Review of Interiors

Interiors (1978)
Charts new territory
12 January 2002
Interiors is Woody Allen's first straight drama, and while most compare the film to Ingmar Bergman (one of Allen's favorite directors), the film's examination of a dysfunctional family struggling for normalcy is a forerunner to such '80s films as Ordinary People and Shoot the Moon, and acclaimed '90s films The Ice Storm, Happiness and American Beauty. The film focuses on three sisters (not the first time Woody Allen would do this), and their reaction to their parents' sudden divorce and then their father's affair with a less glamorous, but very REAL, woman.

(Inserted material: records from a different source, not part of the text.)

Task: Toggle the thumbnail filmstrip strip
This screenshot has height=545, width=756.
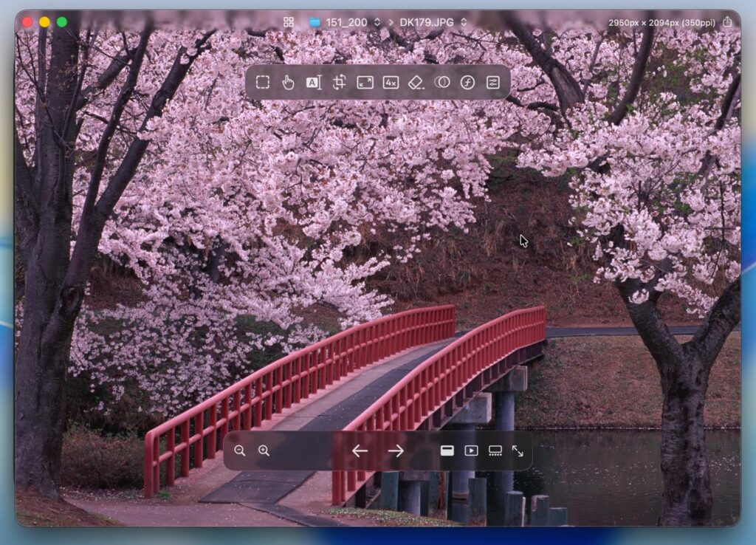Action: [495, 450]
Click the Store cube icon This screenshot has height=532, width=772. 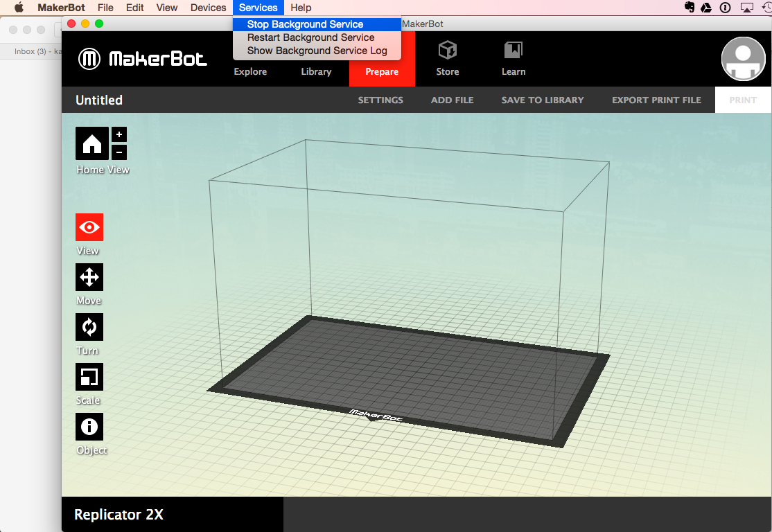click(447, 51)
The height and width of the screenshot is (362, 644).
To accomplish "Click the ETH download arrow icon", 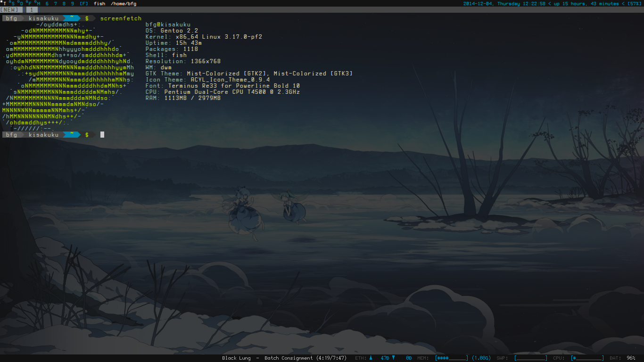I will click(393, 358).
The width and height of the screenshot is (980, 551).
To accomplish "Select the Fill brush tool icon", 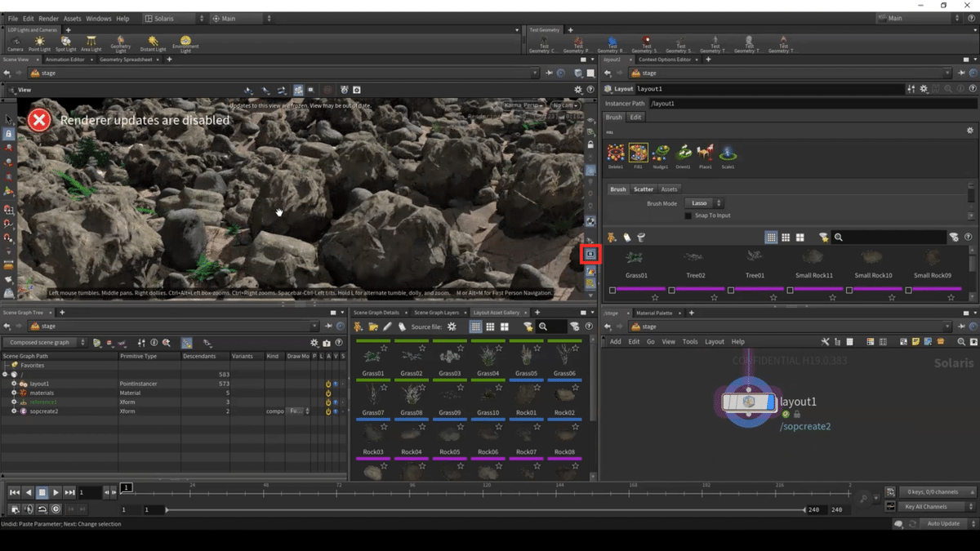I will pyautogui.click(x=638, y=153).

Maureen Stapleton plays the new woman and has what I feel is the most heartbreaking scene in the movie. One of the sisters (played by Mary Beth Hurt) inexplicably lashes out at Stapleton after she accidentally breaks a vase. Stapleton's reaction to this is so touching that I remembered it long after the other events faded away. The film is good but stagy; I prefer Woody Allen's later serious dramas because they seem less confined or more stylish (the various Manhattan settings in "Another Woman" and the sudden blackout in the Vermont house in "September"). Still, fans of the '90s films should seek this one out, and since Woody Allen doesn't appear, movie fans should invite Woody bashers over to their homes and start the movie right after the opening credits. The reactions may be interesting.